In honor of Mother’s Day,
I dedicate this post in
memory of my mom.
Few people doubt the important role mothers serve. A new book by Stephan Poulter, The Mother Factor: How Your Mother’s Emotional Legacy Impacts Your Life, suggests that “There may be a direct link between our career success and our mothers.” (Hat tip, Anita Bruzzese.)
Alexandra Levit recently blogged about Anita’s post about our mothers’ influence on career success:
The book’s thesis is that, whether we acknowledge it or not, our mothers leave an indelible impression on the people we become. Our ability to function in personal and professional relationships is based on our mothers’ “styles.” Poulter defines the five major styles of mothering as:
* The Perfectionist Mother: whose family must look perfect in every way.
* The Unpredictable Mother: whose ups and downs can create lifelong anxiety and depression in her son or daughter.
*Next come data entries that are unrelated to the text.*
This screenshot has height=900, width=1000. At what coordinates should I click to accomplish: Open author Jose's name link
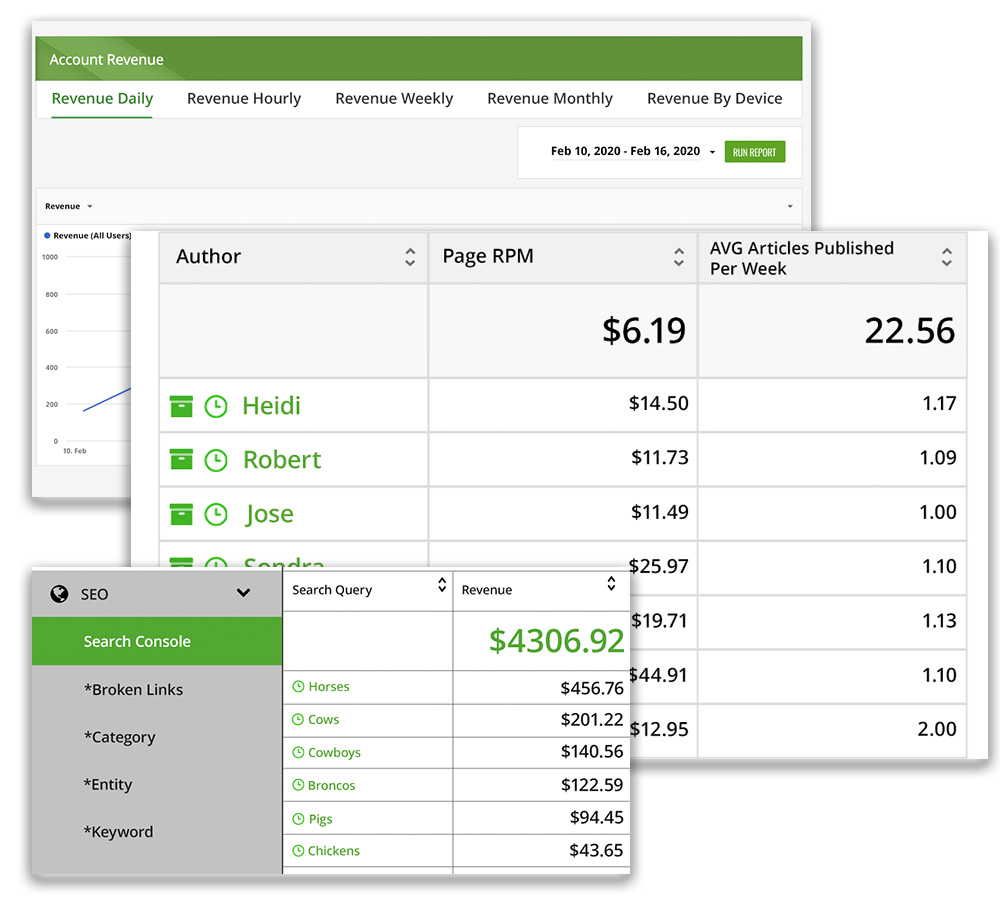coord(269,514)
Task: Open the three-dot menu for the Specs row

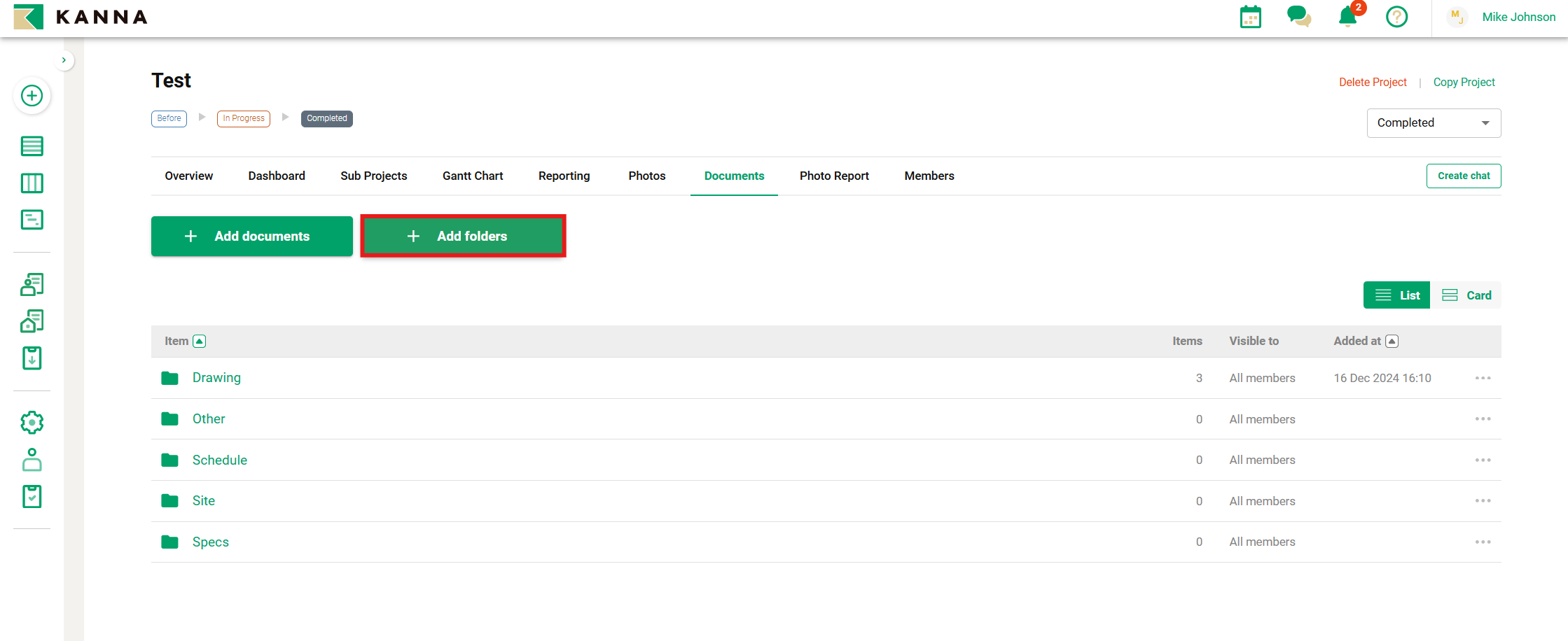Action: pyautogui.click(x=1483, y=542)
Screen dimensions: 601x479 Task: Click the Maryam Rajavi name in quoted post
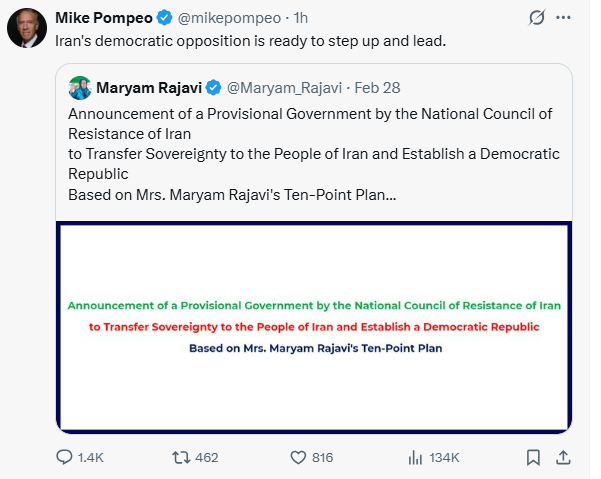(147, 87)
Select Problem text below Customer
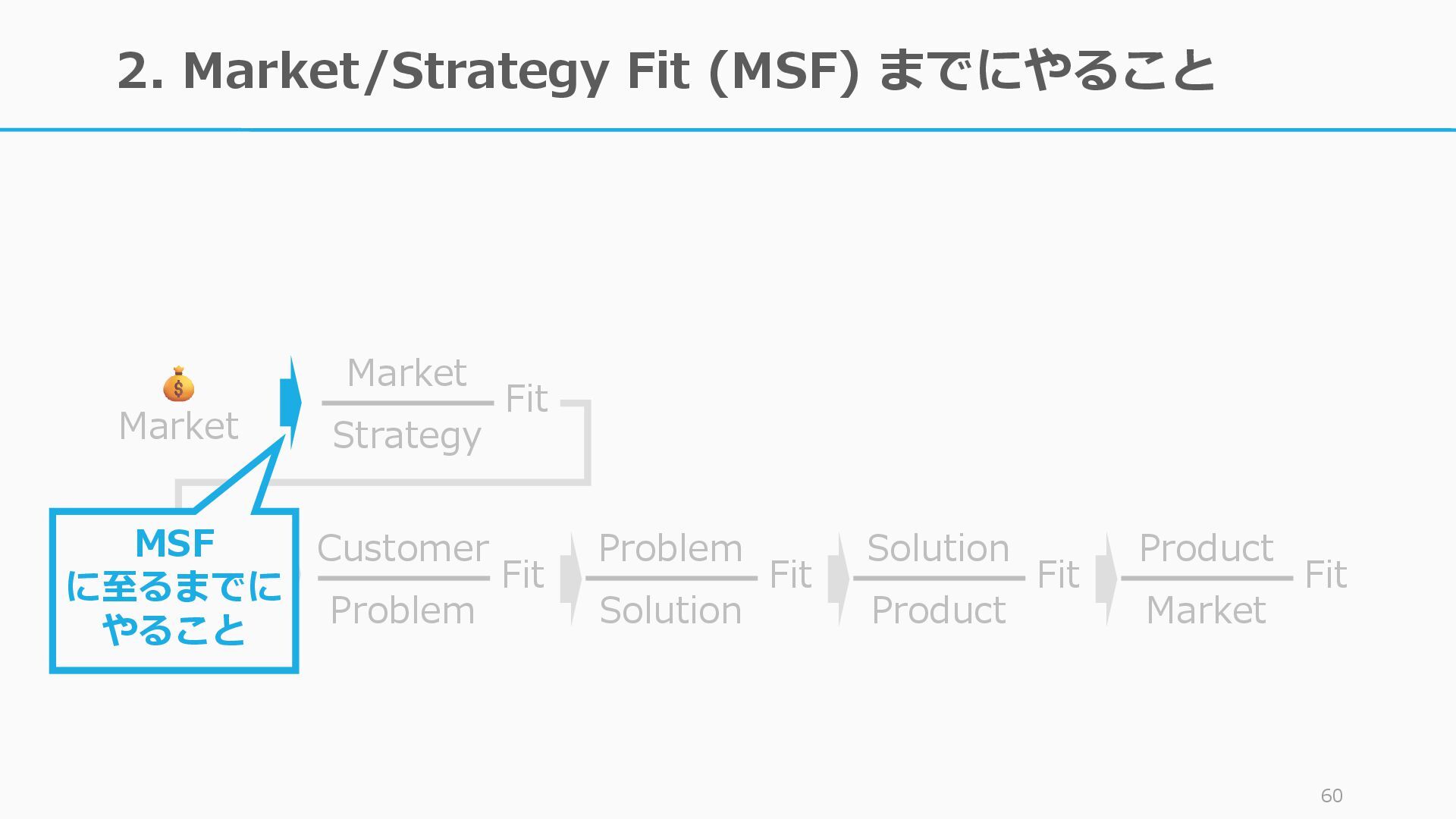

* The “Me First” Mother: whose children come second or last.
* The “Best Friend” Mother: who’s now in vogue but can wreak havoc.
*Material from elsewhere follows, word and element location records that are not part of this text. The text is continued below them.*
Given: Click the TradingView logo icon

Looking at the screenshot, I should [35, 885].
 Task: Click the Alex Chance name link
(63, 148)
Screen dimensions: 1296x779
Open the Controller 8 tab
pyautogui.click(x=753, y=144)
* The Complete Mother: who provides guidance and shows compassion to her child.
For example, if your mother was a perfectionist, then you might have difficulty taking feedback at work. “Ninety five percent of the time it’s your emotional history spilling into the present,” Poulter says.
If this research is correct, I am even more lucky than I thought to have had such an encouraging, supportive, caring and giving mom. My mom was exceptional and unique in many ways. She had high standards for herself and others. She taught me to believe in myself, set goals and work hard to achieve them. She was instrumental in helping me develop my soft skills, including writing, communication and common sense.
My mom demonstrated a strong work ethic and instilled that ethic, along with a can-do attitude that supports me to this day. I am so grateful and appreciative to have had that foundation upon which to build my life and career. Thanks, Mom. I miss you.